= Australian cricket team in New Zealand in 1959–60 =

International cricket tour

An Australian national cricket team captained by Ian Craig toured New Zealand in February and March 1960.

The Australians won one of the four non-Test matches against New Zealand; the other three were drawn. There were two other first-class matches and three minor matches.

==Team==
None of the Australian players who had been on the recently completed Test tour of India and Pakistan took part.

- Ian Craig (captain)
- Brian Booth
- Barry Fisher
- Ron Gaunt
- John Lill
- Len Maddocks
- Johnny Martin
- Frank Misson
- Jack Potter
- Ian Quick
- John Shaw
- Bob Simpson
- Keith Slater
- Grahame Thomas

The manager was H. C. Smith, the veteran Tasmanian administrator.

==Matches==
First-class matches are indicated in bold.

- Auckland v Australians, Eden Park, Auckland, 12, 13, 15 February 1960. Australians 447 for 7 declared; Auckland 112 and 226. Australians won by an innings and 109 runs.

- Northern Districts v Australians, Seddon Park, Hamilton, 16, 17 February 1960. Australians 289 for 9 declared; Northern Districts 245. Drawn.

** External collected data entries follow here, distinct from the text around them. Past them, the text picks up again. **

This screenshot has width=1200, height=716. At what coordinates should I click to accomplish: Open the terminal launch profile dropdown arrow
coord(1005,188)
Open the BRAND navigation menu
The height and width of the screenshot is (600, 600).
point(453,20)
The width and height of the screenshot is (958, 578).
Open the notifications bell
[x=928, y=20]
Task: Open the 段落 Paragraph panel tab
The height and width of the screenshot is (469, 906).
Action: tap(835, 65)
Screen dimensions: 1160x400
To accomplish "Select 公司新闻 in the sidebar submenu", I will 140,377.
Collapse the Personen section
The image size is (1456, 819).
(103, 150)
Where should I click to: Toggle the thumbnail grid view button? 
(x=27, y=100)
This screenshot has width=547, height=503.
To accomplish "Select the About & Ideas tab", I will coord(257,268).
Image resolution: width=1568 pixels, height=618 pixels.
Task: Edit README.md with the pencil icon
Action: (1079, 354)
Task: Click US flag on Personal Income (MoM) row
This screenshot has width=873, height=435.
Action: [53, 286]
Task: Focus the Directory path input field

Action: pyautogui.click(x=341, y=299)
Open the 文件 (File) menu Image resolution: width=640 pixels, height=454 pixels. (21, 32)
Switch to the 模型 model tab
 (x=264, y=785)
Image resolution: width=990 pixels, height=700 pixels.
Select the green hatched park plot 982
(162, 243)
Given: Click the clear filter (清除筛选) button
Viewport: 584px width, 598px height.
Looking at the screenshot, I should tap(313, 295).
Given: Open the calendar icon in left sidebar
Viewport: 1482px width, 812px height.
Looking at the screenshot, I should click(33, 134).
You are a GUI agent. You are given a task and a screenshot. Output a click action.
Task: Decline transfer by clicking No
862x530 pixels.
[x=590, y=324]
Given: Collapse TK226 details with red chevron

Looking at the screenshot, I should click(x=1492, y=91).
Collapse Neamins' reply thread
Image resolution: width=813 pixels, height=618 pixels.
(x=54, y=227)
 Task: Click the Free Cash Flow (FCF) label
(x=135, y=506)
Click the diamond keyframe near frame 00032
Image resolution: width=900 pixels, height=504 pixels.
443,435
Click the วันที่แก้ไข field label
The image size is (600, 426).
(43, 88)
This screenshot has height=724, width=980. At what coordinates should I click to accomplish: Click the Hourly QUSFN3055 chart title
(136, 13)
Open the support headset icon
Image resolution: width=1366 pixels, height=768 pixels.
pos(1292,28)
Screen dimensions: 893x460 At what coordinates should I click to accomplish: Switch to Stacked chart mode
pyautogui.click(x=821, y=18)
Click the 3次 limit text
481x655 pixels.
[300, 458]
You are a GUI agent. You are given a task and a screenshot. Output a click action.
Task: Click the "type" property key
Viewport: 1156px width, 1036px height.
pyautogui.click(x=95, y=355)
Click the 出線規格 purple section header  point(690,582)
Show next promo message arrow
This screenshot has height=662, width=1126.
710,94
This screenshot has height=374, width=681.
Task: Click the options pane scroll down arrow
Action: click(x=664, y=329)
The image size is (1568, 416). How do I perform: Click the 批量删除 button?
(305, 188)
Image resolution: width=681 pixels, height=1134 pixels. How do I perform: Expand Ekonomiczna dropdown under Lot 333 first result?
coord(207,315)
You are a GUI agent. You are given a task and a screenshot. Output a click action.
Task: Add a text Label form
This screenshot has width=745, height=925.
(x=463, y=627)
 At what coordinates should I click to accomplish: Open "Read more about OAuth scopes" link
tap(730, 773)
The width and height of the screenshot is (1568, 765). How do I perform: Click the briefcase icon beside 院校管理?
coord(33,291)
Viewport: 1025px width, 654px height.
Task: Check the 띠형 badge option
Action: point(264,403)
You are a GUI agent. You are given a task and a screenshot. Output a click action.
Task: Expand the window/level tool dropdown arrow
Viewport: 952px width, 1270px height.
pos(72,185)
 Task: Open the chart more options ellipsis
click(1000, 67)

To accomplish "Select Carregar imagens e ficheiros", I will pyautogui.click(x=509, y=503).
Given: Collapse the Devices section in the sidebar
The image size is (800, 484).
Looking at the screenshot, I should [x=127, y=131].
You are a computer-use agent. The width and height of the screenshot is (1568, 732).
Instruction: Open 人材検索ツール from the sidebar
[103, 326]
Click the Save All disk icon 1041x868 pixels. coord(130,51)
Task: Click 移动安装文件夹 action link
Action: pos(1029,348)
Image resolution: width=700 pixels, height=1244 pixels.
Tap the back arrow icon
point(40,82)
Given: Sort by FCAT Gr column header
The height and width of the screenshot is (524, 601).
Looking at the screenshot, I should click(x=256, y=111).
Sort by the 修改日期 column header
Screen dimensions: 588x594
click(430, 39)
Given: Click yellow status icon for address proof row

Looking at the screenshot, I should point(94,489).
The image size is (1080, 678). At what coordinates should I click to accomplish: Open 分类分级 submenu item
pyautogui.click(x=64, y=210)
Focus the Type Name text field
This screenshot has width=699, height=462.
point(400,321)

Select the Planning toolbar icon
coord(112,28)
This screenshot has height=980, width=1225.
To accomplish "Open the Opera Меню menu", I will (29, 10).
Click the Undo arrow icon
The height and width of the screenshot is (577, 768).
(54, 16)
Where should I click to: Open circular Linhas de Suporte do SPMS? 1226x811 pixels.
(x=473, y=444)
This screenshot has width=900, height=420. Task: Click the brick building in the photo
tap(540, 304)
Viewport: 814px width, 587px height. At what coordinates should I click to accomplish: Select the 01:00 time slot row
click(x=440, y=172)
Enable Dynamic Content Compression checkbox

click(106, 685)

- New Zealand v Australia, Basin Reserve, Wellington, 19, 20, 22, 23 February 1960. New Zealand 229 and 193; Australia 201 and 201 for 7. Drawn.

- Nelson, Marlborough and Hutt Valley v Australians, Trafalgar Park, Nelson, 24, 25 February 1960. Nelson, Marlborough and Hutt Valley 147 and 149; Australians 405. Australians won by an innings and 109 runs.

- New Zealand v Australia, Lancaster Park, Christchurch, 27, 29 February, 1, 2 March 1960. New Zealand 374 and 143 for 9 declared; Australia 256 and 211 for 8. Drawn.

- New Zealand v Australia, Carisbrook, Dunedin, 4, 5, 7, 8 March 1960. New Zealand 163 and 245; Australia 200 and 209 for 2. Australia won by 8 wickets.

- South Island Minor Associations v Australians, Queens Park, Invercargill, 9, 10 March 1960. Australians 231; South Island Minor Associations 72 and 63. Australians won by an innings and 96 runs.

- Central Districts v Australians, Sportsground, Palmerston North, 12, 14, 15 March 1960. Central Districts 247 for 7 declared; Australians 58 for 0. Drawn.

- New Zealand v Australia, Eden Park, Auckland, 18, 19, 21, 22 March 1960. Australia 381 and 105 for 1 declared; New Zealand 203 and 149 for 8. Drawn.

==Leading players==
Simpson and New Zealand's captain John Reid were the outstanding players in the four-match series. Simpson scored 418 runs at an average of 69.70 and took 10 wickets at 27.60, while Reid scored 292 runs at 41.70 and took eight wickets at 36.00. They were the leading run-scorers. Misson was Australia's leading wicket-taker, with 17 wickets at 11.89, while Gary Bartlett was New Zealand's, with 12 wickets at 31.00.